→ Vorliegender Text
- - - - -
Bevor Theologen und Altphilologen in Schnappatmung verfallen: Auch der Künstler weiß, dass sein Titel falsches Latein ist – aber so hat es nun mal die Oma überliefert. In der für Gebauers genialische Verhältnisse ungewöhnlich aufgeräumten Ausstellung drängt sich das Klerikale allerdings nicht auf, verrät bisweilen erst der zweite Blick den Mythomanen. Schließlich hat sich eine Suzi Quatro während ihrer langen Glam-Rock-Karriere nie offensiv mit Glaubensfragen befasst: Die vier quadratischen Porträts, entstanden während eines Auftritts im Schloss Broich, sind einfach gekonnte Fotos. Als Reverenz für einen großen Bildhauer aus den KiR-Reihen steht daneben Roger Löcherbachs Holzskulptur von „Suzi Q.“.
- - - - -
→ Gespeicherte Datenzeilen

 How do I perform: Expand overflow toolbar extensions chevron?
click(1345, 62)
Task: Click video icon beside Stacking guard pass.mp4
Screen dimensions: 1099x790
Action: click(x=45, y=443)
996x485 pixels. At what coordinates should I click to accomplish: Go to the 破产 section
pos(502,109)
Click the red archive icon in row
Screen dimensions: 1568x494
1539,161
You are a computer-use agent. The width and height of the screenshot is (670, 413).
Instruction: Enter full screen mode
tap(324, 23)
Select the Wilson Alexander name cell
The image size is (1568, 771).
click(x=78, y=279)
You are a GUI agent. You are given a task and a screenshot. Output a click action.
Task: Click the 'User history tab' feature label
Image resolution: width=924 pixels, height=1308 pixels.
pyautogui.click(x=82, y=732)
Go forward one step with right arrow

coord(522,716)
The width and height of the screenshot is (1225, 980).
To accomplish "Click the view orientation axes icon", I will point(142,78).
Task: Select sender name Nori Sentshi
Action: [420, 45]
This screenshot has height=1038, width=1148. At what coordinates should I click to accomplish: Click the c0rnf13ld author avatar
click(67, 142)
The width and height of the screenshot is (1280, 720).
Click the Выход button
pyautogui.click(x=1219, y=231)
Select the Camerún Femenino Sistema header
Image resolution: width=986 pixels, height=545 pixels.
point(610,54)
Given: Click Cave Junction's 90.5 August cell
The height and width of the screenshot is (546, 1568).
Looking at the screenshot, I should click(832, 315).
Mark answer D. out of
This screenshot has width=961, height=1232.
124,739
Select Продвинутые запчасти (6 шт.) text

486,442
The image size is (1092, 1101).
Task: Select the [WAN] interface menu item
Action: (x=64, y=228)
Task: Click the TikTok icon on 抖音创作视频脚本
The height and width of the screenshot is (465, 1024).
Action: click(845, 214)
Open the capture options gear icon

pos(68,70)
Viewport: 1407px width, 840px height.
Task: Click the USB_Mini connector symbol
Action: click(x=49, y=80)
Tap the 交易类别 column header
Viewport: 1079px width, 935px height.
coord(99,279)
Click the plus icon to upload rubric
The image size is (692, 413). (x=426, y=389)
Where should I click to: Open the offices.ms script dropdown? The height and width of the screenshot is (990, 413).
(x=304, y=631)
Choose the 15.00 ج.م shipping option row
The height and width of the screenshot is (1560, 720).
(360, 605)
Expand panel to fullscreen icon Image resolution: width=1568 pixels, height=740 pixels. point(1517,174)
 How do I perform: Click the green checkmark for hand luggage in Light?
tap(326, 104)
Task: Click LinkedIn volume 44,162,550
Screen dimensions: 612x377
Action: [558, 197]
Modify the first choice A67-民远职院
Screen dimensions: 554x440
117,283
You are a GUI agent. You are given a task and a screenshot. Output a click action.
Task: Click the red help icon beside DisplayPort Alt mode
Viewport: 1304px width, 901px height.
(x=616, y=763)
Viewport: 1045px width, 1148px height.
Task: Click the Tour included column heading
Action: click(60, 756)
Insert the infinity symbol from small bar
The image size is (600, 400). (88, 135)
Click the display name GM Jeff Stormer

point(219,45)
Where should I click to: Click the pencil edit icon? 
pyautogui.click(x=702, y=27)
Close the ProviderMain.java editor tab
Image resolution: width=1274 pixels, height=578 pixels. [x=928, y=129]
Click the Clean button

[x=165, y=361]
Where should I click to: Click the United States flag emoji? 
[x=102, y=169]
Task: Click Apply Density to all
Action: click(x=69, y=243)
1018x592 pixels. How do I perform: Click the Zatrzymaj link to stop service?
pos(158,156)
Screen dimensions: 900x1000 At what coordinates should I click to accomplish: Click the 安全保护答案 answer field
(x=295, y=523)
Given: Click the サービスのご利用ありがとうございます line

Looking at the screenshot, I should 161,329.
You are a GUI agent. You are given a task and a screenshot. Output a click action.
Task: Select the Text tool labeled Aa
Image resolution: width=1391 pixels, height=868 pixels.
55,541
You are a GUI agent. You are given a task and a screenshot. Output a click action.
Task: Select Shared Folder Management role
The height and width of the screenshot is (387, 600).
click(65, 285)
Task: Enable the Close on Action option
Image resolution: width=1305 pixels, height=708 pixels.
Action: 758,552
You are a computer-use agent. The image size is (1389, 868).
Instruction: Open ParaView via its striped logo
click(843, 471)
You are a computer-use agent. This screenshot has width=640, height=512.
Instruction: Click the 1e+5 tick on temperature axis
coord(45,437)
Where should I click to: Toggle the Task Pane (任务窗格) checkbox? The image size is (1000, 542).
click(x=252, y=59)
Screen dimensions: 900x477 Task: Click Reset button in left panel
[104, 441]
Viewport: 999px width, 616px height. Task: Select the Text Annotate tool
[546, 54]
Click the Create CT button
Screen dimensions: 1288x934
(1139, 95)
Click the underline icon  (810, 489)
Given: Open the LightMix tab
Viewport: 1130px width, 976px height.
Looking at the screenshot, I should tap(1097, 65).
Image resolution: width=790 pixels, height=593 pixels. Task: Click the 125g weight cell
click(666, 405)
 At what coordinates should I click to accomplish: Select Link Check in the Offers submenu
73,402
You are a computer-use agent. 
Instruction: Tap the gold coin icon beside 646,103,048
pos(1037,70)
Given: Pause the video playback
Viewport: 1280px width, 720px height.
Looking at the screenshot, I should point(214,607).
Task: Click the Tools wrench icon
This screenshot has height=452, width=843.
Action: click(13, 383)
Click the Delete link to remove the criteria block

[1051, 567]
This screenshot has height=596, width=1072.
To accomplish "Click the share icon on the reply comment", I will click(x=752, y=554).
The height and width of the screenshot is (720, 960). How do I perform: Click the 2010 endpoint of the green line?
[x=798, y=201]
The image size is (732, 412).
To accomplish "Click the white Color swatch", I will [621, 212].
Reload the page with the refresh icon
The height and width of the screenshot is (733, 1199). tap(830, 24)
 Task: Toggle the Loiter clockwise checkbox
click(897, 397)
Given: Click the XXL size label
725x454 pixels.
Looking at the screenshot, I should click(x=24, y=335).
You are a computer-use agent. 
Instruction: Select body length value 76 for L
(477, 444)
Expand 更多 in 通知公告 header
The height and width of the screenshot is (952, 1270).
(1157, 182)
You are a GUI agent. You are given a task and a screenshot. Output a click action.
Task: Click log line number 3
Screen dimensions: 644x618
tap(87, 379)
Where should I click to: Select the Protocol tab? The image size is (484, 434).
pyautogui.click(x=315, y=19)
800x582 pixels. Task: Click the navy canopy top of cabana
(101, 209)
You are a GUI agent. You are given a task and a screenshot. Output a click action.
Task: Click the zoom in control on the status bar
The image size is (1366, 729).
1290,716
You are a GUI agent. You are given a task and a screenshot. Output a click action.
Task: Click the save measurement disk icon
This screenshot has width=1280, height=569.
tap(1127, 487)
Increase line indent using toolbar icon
- - - - -
→ Zu erledigen
Schreiben Sie den Text über die Ausstellung mit den Porträts von Suzi Quatro vollständig und ohne jede Änderung ab.

→ Lösung
Bevor Theologen und Altphilologen in Schnappatmung verfallen: Auch der Künstler weiß, dass sein Titel falsches Latein ist – aber so hat es nun mal die Oma überliefert. In der für Gebauers genialische Verhältnisse ungewöhnlich aufgeräumten Ausstellung drängt sich das Klerikale allerdings nicht auf, verrät bisweilen erst der zweite Blick den Mythomanen. Schließlich hat sich eine Suzi Quatro während ihrer langen Glam-Rock-Karriere nie offensiv mit Glaubensfragen befasst: Die vier quadratischen Porträts, entstanden während eines Auftritts im Schloss Broich, sind einfach gekonnte Fotos. Als Reverenz für einen großen Bildhauer aus den KiR-Reihen steht daneben Roger Löcherbachs Holzskulptur von „Suzi Q.“.